**Text block**

Kubernetes CSI Driver

Inside the mount pod, JuiceFS path is /jfs/<pv_volumeHandle>, use these commands to view stats:

# Find the mount pod for your application pod
# mount pod name contains pvc name by default:
kubectl -n kube-system get pod | grep juicefs | grep [pvc-name]

# You can also list all mount pods and locate by hand:
kubectl -n kube-system get pod -l app.kubernetes.io/name=juicefs-mount

# Print access log inside container:
kubectl -n kube-system exec juicefs-[node]-pvc-d4b8fb4f-2c0b-48e8-a2dc-530799435373 -- cat /jfs/pvc-d4b8fb4f-2c0b-48e8-a2dc-530799435373/.stats

Real-Time Performance Monitoring

JuiceFS provides the profile and stats subcommands to visualize real-time performance data, based on the file system access log and Real-time statistics.

juicefs profile

juicefs profile will collect data from file system access log and visualize performance data on all file system operations:

JuiceFS-profiling

Apart from real-time mode, this command also provides a play-back mode, which performs the same visualization on existing access log files.

To use in real-time:

juicefs profile MOUNTPOINT

A more practical use is to collect access logs in advance, and then re-play using juicefs profile later:

# Collect access logs
cat /jfs/.accesslog > /tmp/jfs-oplog

# After performance issue is reproduced, re-play this log file to find system bottleneck
juicefs profile -f /tmp/jfs-oplog

juicefs stats

The stats command reads JuiceFS Client internal metrics data, and output performance data in a format similar to dstat:

juicefs_stats_watcher

Metrics description:

usage

  • cpu: CPU usage of the process.
  • mem: Physical memory used by the process.
  • buf: Current buffer size, if this value is constantly close to (or even exceeds) the configured --buffer-size, you should increase buffer size or decrease application workload.

fuse

  • ops/lat: operations processed by FUSE per second, and their average latency (in milliseconds)
  • read/write: read/write bandwidth usage of FUSE. Note that read stats at FUSE level doesn't necessarily equal to actual application read traffic: after files are read, the data will enter kernel page cache so that subsequent reads bypass FUSE completely, causing a lower read value, or even 0

meta

  • ops/lat: metadata operations processed per second, and their average latency (in milliseconds). Note that operations returned directly from cache are not counted in, in order to show a more accurate latency of clients actually interacting with metadata engine.

blockcache

blockcache stands for local cache data, if read requests are already handled by kernel page cache, they won't be counted into the blockcache read metric. If there's consistent blockcache read traffic while you are conducting repeated read on a fixed file, this means read requests never enter page cache, and you should probably troubleshoot in this direction (e.g. not enough memory).

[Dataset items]
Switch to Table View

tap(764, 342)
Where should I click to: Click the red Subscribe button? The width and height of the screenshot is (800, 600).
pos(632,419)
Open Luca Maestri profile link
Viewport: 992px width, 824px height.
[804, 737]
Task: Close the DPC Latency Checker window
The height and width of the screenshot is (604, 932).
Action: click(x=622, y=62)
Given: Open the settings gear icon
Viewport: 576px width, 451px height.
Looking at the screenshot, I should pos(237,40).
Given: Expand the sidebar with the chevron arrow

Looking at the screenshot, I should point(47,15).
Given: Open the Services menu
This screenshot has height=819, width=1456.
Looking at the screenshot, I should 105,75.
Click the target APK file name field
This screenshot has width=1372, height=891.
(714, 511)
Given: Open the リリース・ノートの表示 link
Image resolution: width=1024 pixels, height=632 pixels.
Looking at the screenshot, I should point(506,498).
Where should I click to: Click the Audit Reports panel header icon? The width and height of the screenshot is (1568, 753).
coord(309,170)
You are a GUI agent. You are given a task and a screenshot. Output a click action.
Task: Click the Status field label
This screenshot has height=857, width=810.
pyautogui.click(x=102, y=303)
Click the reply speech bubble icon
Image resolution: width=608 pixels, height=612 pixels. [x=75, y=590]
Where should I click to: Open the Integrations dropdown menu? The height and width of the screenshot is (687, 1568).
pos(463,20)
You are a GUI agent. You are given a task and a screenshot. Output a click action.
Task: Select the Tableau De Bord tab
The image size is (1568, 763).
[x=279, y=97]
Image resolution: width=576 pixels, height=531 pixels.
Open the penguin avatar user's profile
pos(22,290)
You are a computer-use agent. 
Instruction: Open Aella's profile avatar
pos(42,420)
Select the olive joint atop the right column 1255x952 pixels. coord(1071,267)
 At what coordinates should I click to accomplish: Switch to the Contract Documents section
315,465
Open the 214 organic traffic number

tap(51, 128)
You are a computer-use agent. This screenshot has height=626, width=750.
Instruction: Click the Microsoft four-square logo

**Tasks and exercises**
1. Echo the JuiceFS monitoring text word for word, starting at "Real-Time Performance Monitoring" and ending at "and Real-time statistics.".
2. Besides real-time mode, what other mode does the JuiceFS monitoring text say juicefs profile provides?

**Solutions per task**
1.
Real-Time Performance Monitoring

JuiceFS provides the profile and stats subcommands to visualize real-time performance data, based on the file system access log and Real-time statistics.

2. A play-back mode, which performs the same visualization on existing access log files.